The ideas, however, remain. Just about anybody sufficiently angry and vile can learn the tricks on the Internet, record a video message in an ‘Islamic State’ T-shirt, and blow themselves up in a crowded place.
Think the 2019 Easter bombings in Sri Lanka.
The Israeli response is angry. Recent history, however, tells us that big powers acting in anger can create much shock and awe, death and misery, and hit the emotional buttons of revenge among their populations, but never win.
Or the US wouldn’t have suffered total defeat in Afghanistan and a partial one in Iraq.
In its death, al-Qaeda metastasised into IS. In this unfolding war of dead-baby pictures, mine versus yours, the question of who’s the victim will be inevitably obfuscated.
The third dimension is rooted in the second biggest failure of Israel’s super-formidable military and intelligence system, and probably the worse of the two.
In the Yom Kippur War of 1973, Israel was able to recover quickly and even the scores.
Subsequent inquiries showed that there was plenty of intelligence that a large-scale attack was being planned, but the Israeli commanders did not take these seriously.
There is no such mitigating factor yet with the October 7 tragedy.
Further, this humiliation came in the Israeli mainland.

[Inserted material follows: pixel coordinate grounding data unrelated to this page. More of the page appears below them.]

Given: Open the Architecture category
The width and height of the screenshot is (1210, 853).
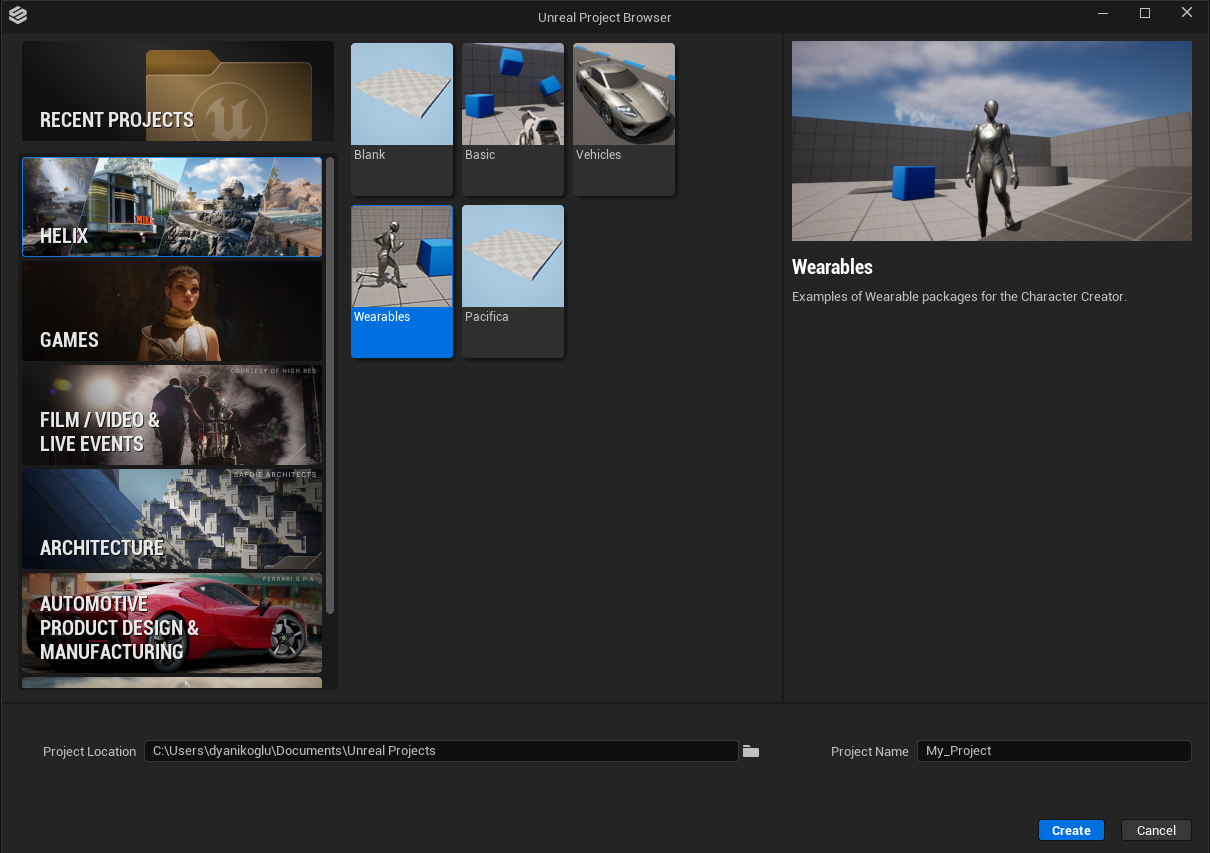Looking at the screenshot, I should click(172, 519).
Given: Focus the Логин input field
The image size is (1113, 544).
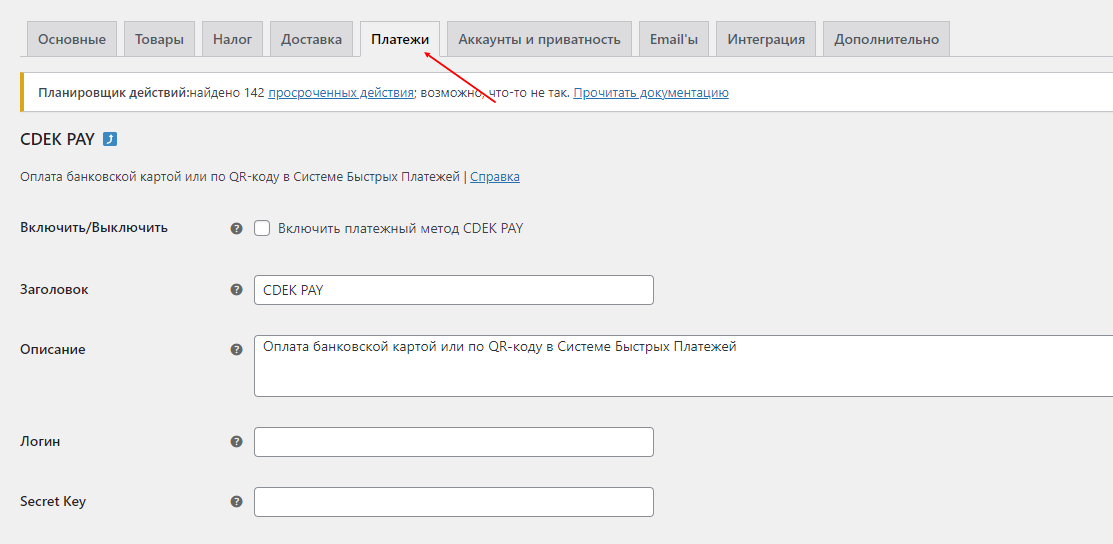Looking at the screenshot, I should point(454,442).
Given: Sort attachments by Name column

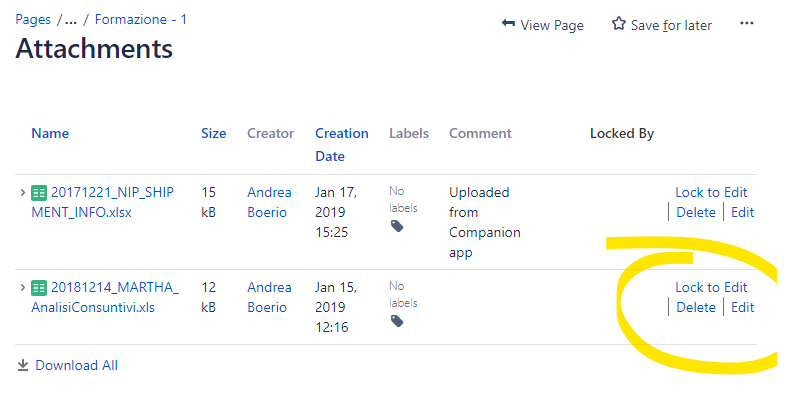Looking at the screenshot, I should point(50,134).
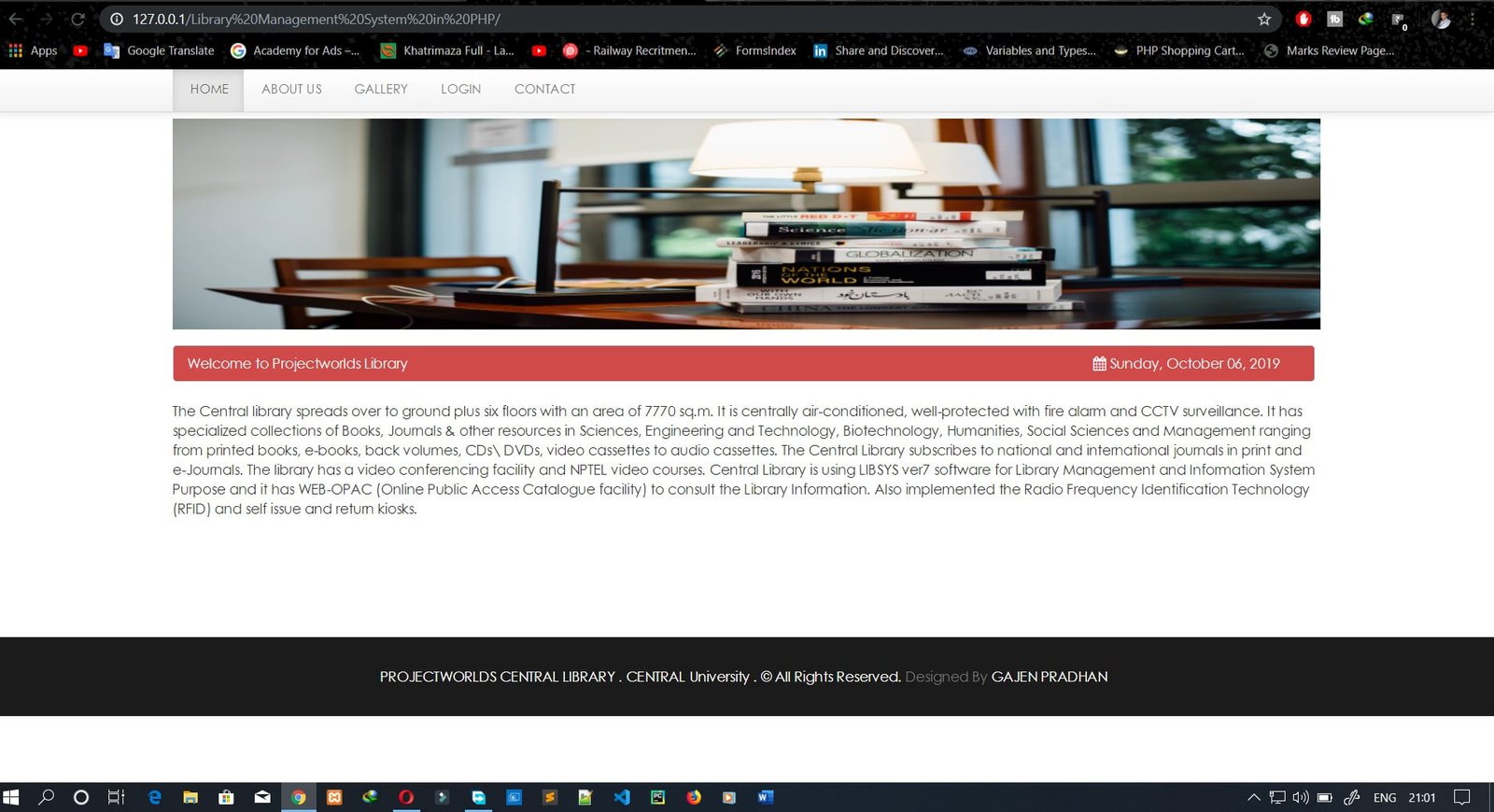
Task: Open the CONTACT page
Action: (544, 90)
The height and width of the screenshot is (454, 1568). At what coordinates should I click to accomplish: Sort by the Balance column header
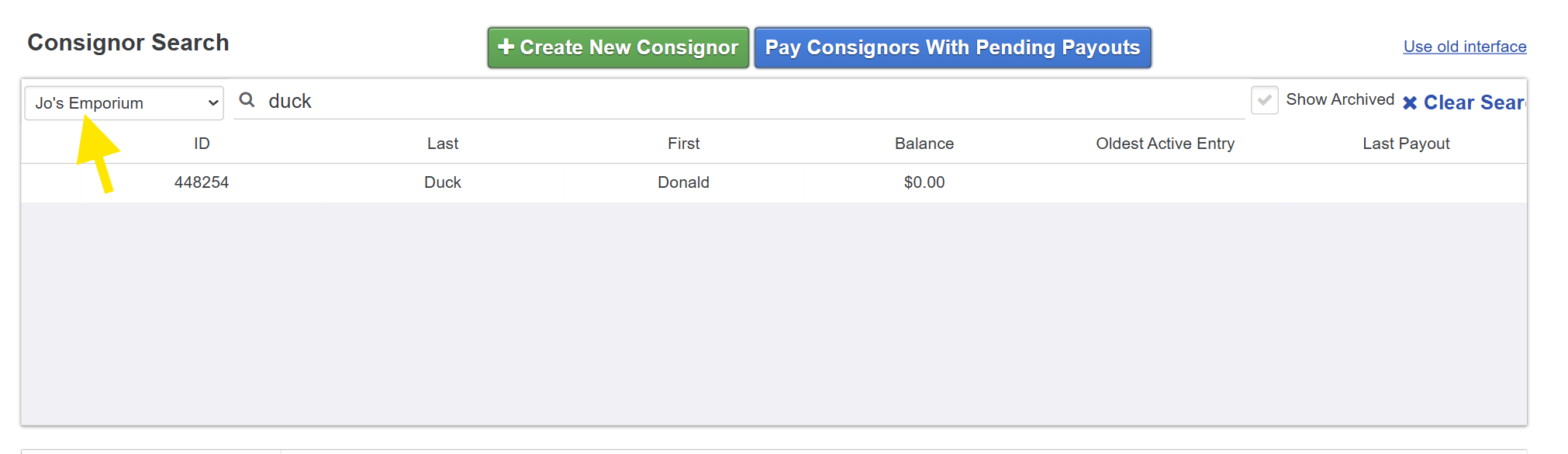(x=924, y=144)
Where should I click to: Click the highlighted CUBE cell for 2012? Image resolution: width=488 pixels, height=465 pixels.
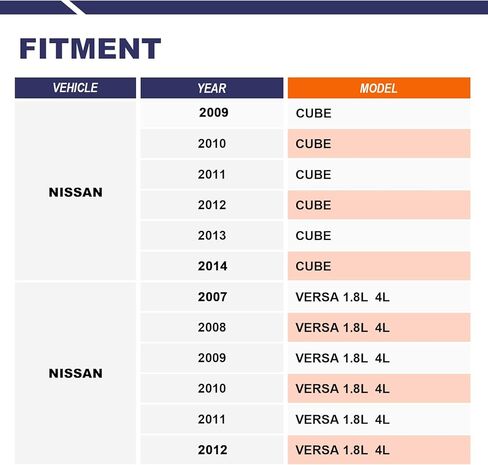[x=379, y=205]
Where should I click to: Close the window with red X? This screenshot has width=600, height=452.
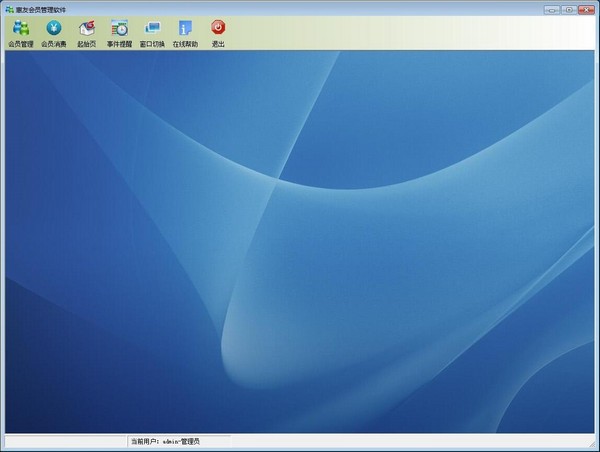point(585,9)
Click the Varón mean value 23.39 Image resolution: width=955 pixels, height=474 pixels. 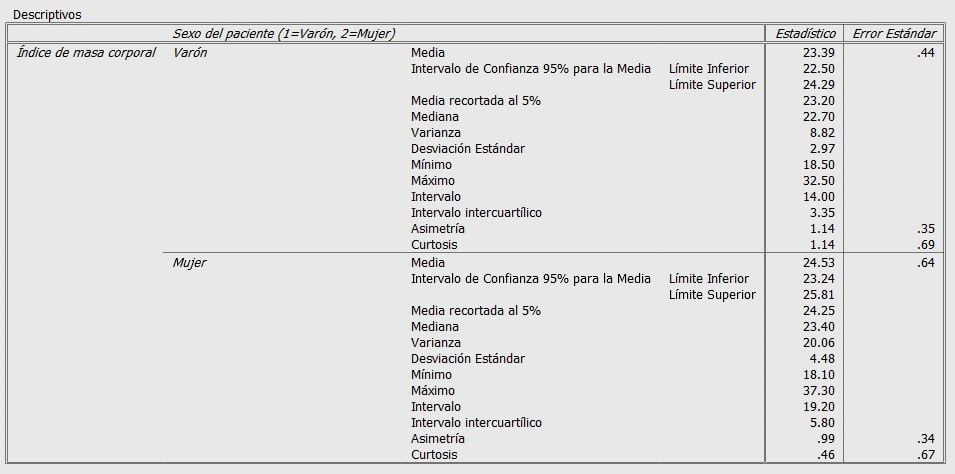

All other fighting in Israel’s independent history as yet had taken place either in neighbours’ territories (Egypt, Syria, Jordan, Lebanon), or in the Palestinian West Bank and Gaza.
The October 7 death toll was the highest ever in the Israeli mainland in a day.
If the Egyptian breaching of the Bar Lev Line across the Suez Canal in 1973 broke the myth of the impregnability of Israeli military defences, the latest Hamas attacks have exposed the vulnerabilities of its most secure heartland.
A lightly armed terrorist rabble sliced through the most high-tech fence, with its sensors, cameras, alarms and surveillance personnel.
And the sharpest, most battle-ready army in the world took about 24 hours to arrive.
As in 1973, the Israelis will prevail finally. The ‘two eyes for an eye, the whole jaw for a tooth’ sentiment will also be met.
The cruellest, if sobering lesson will endure as it did after 1973.
The lesson that resulted in the Camp David Accords in 1978, and subsequently the peace agreement with Jordan in 1994.
Remember also that the Camp David Accords were signed by an Israeli leader of the hard Right like Mr Netanyahu today, and more popular.
Even a hardliner like Menachem Begin came to the conclusion that Israel’s future lay in peace with its neighbours and not in a permanent state of war.
That gave Israel and the Middle East a quarter century of peace.
Similarly, once the fury of the Hamas weekend ebbs — after much bloodletting in Gaza — some future Israeli leadership will likely come to the same realisation about Palestinian autonomy and the two-state solution to which all its friends, from the US to India, are committed.
It will now be the Saudis’ non-negotiable demand for a thaw with Israel.
All the economic, strategic and existential benefits that hang on this should persuade Israel’s leaders to accept the reality of a moderate, political, elected Palestinian state as a hedge against the rise of another Hamas.
Whether Mr Netanyahu will still be that leader, we don’t know.
Electoral fortunes in Israel are frightfully fickle.
But even a leader like Mr Netanyahu will be forced to dump his one-State solution fantasy.
Just as Camp David saw a return of Sinai to Egypt, there’s now an inevitability to returning to the Palestinians what’s theirs.
The two peoples can then live in relative peace. This solution won’t be found in scriptural prophecies, whether Hamas’s or Mr Netanyahu’s, but in post-war realpolitik.